**Exercise requirements**
From the first line to the last, output the data exactly as it stands, minus its pictures.

**Extracted records**
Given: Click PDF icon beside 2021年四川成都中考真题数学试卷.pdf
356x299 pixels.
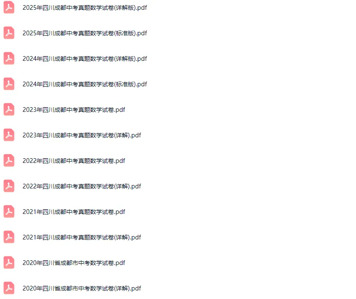Looking at the screenshot, I should (x=9, y=211).
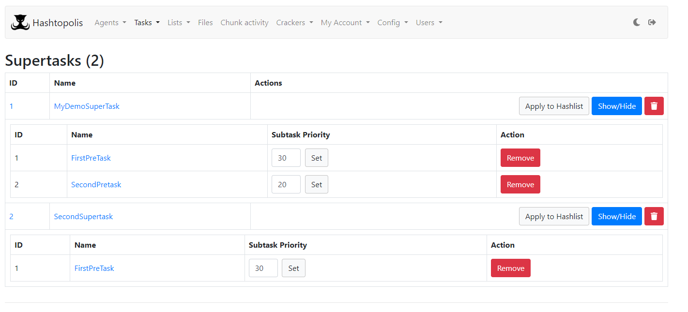Open the MyDemoSuperTask link

[x=87, y=106]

**Answer box**
Given: Click PDF icon beside 2021年四川成都中考真题数学试卷.pdf
356x299 pixels.
Looking at the screenshot, I should (x=9, y=211).
Open the MyDemoSuperTask link

[x=87, y=106]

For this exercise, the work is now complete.